*** Opening EXTRACT PROVIDED ***
The Centers for Disease and Control announced Wednesday that the second Dallas healthcare worker infected with Ebola flew from Cleveland to Dallas on Monday, the day before Amber Vinson, 29, a nurse at Texas Health Presbyterian Hospital was confirmed to have Ebola. Vinson had a temperature of 99.5 Fahrenheit
before she boarded her flight. The CDC said they will interview all 132 passengers on the flight, Frontier Airlines Flight 1143 from Cleveland to Dallas/Fort Worth, which landed at 8:16 p.m. CT Monday.

Earlier:

A second healthcare worker at Texas Health Presbyterian Hospital who helped treat the late Ebola patient Thomas Eric Duncan has now tested positive for the virus, state health officials confirmed on Wednesday.

The unidentified worker reported having a fever on Tuesday and was immediately isolated. A preliminary Ebola test confirmed the presence of the disease and confirmatory testing is now being conducted by the Centers for Disease Control and Prevention in Atlanta.
*** Closing EXTRACT PROVIDED ***
*** Opening EXTRACTED DATA ***
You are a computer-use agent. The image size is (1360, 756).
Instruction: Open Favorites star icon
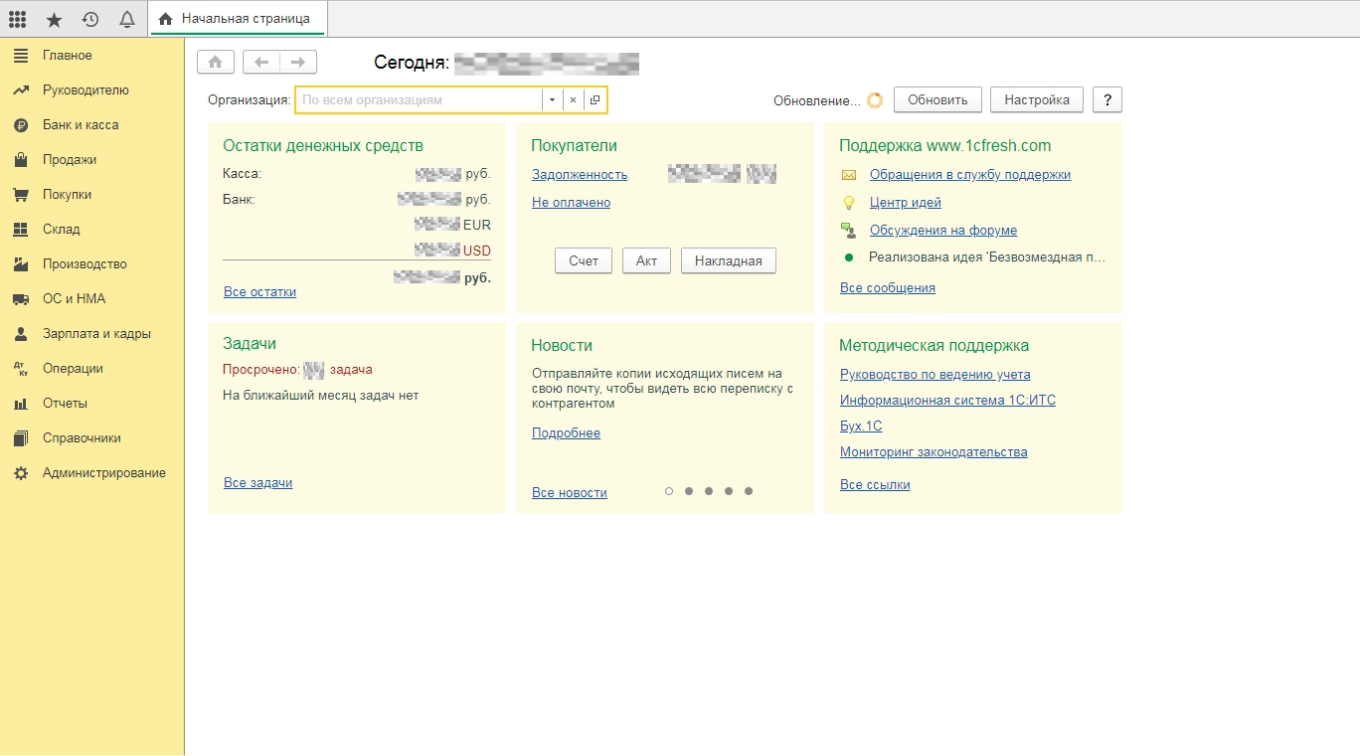pos(54,19)
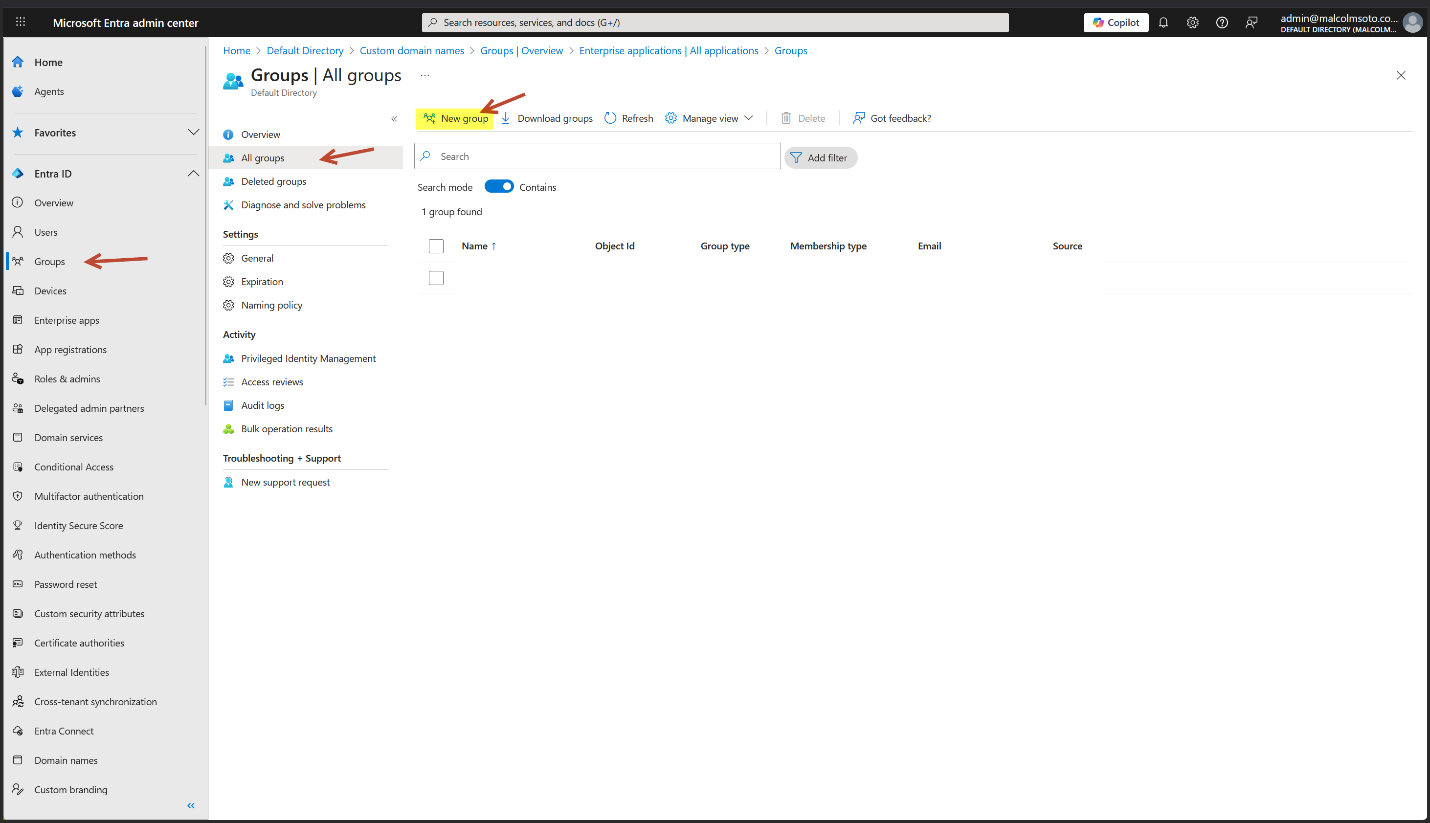1430x823 pixels.
Task: Open the app launcher waffle icon
Action: pyautogui.click(x=21, y=23)
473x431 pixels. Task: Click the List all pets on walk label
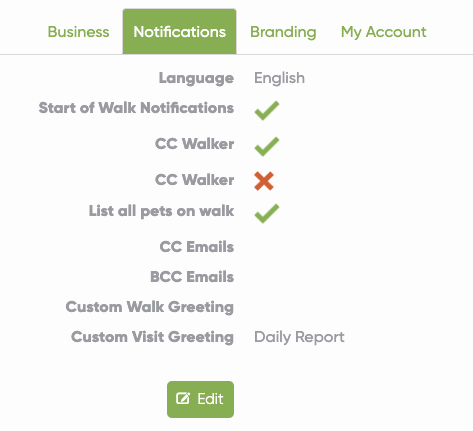click(x=161, y=211)
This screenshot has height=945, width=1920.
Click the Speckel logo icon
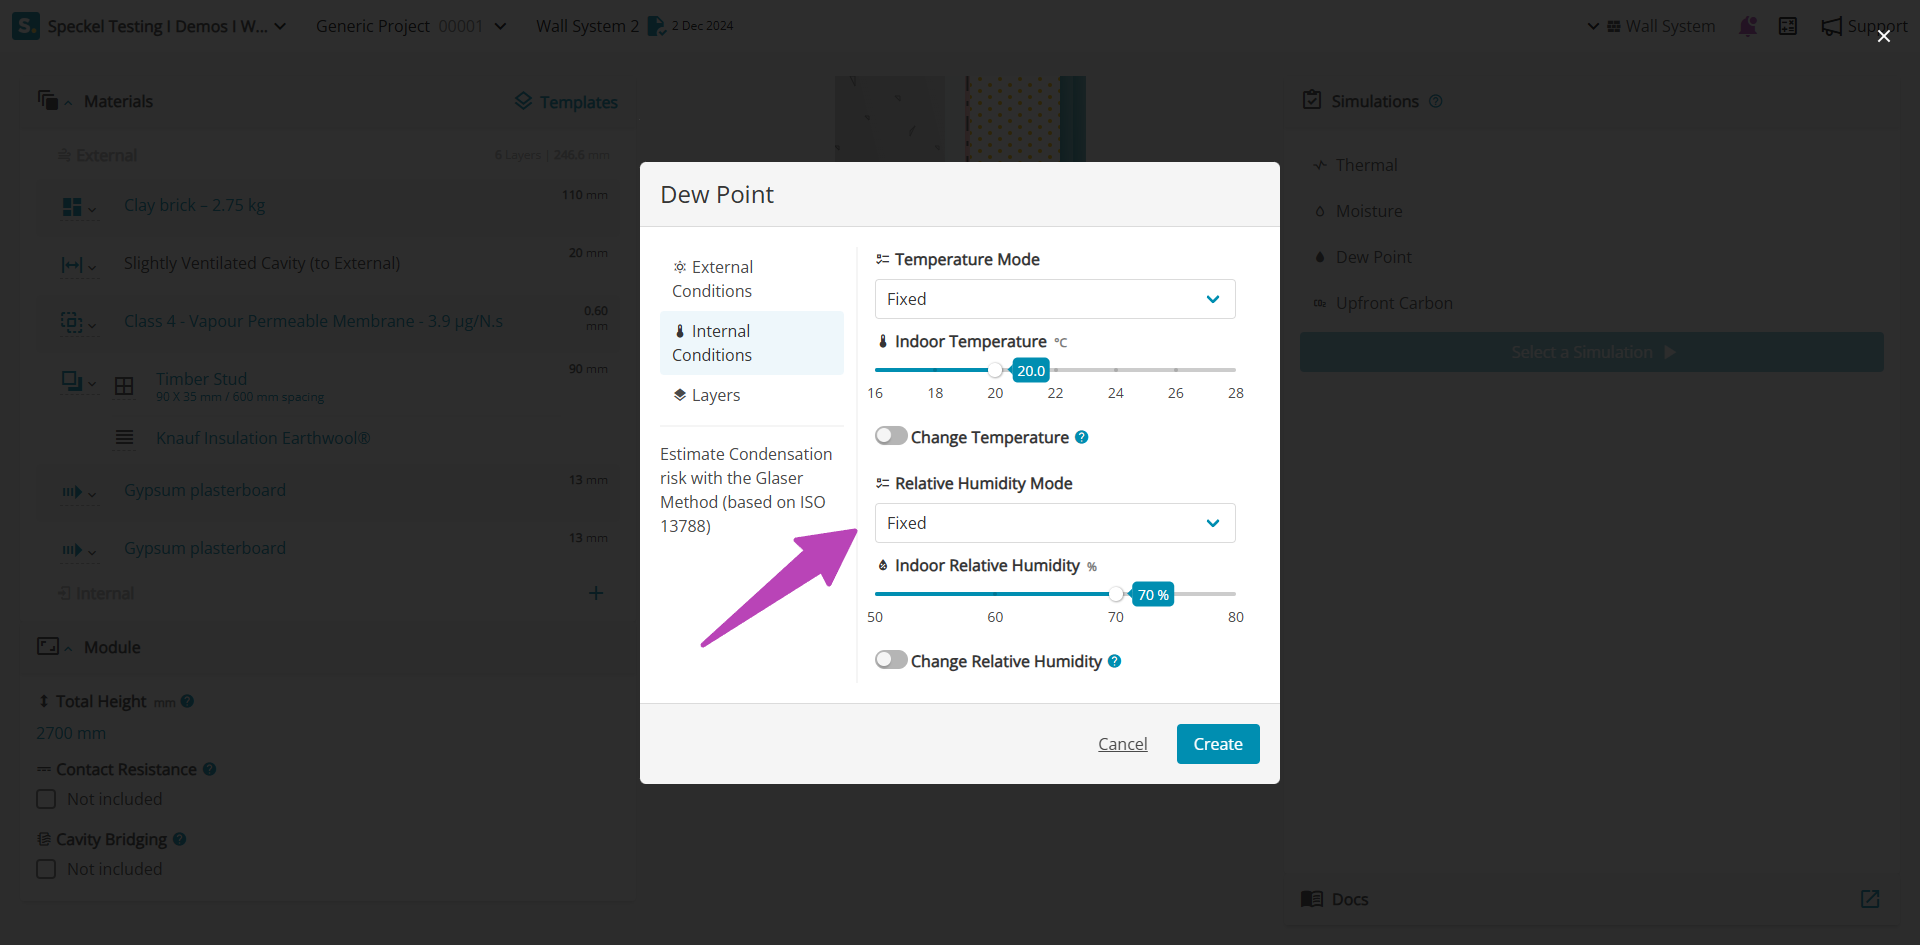point(26,26)
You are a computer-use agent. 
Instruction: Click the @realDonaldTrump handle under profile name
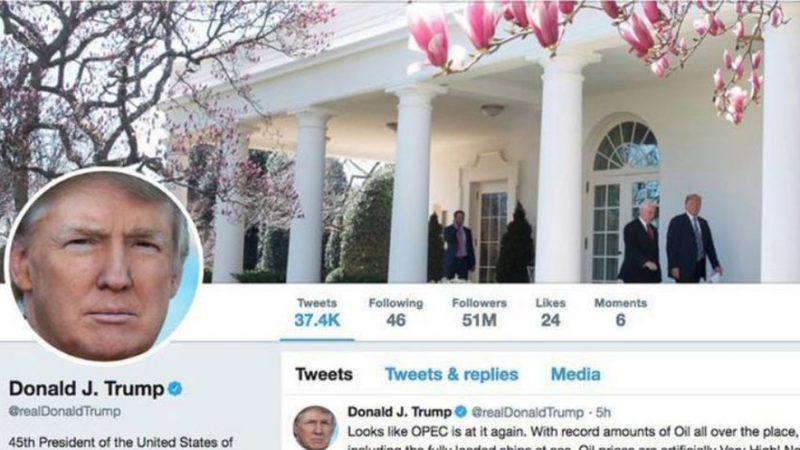[x=64, y=411]
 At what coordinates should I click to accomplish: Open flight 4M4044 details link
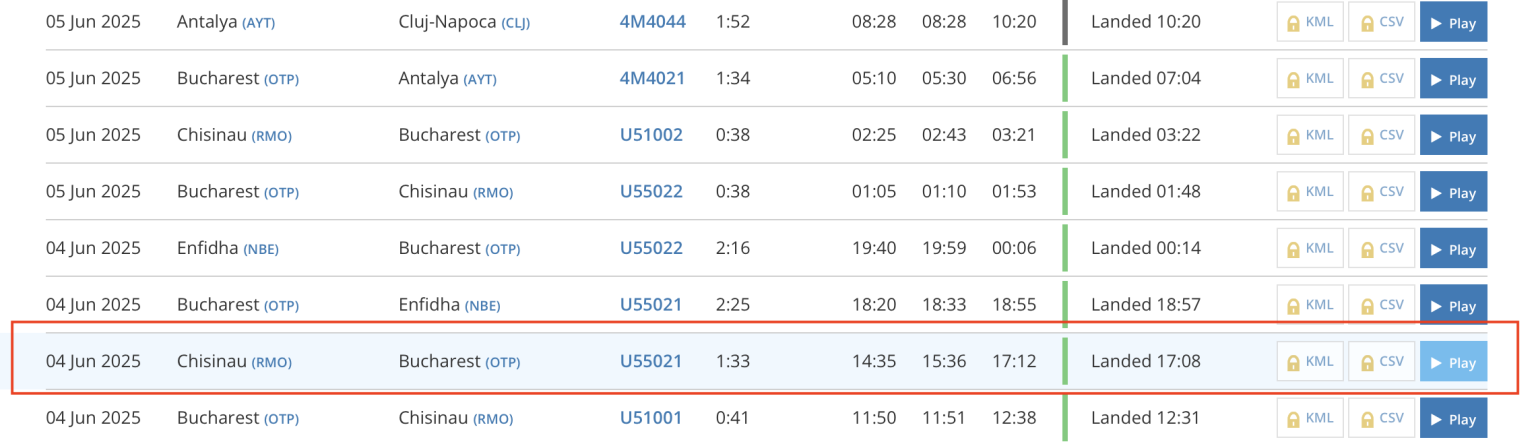click(x=653, y=22)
*** Closing EXTRACTED DATA ***
*WHAT THE TASK ASKS*. Copy the Ebola news report word for word from "The Centers for Disease and" up to and including "confirmed on Wednesday.".

*ANSWER TO THE PROBLEM*.
The Centers for Disease and Control announced Wednesday that the second Dallas healthcare worker infected with Ebola flew from Cleveland to Dallas on Monday, the day before Amber Vinson, 29, a nurse at Texas Health Presbyterian Hospital was confirmed to have Ebola. Vinson had a temperature of 99.5 Fahrenheit
before she boarded her flight. The CDC said they will interview all 132 passengers on the flight, Frontier Airlines Flight 1143 from Cleveland to Dallas/Fort Worth, which landed at 8:16 p.m. CT Monday.

Earlier:

A second healthcare worker at Texas Health Presbyterian Hospital who helped treat the late Ebola patient Thomas Eric Duncan has now tested positive for the virus, state health officials confirmed on Wednesday.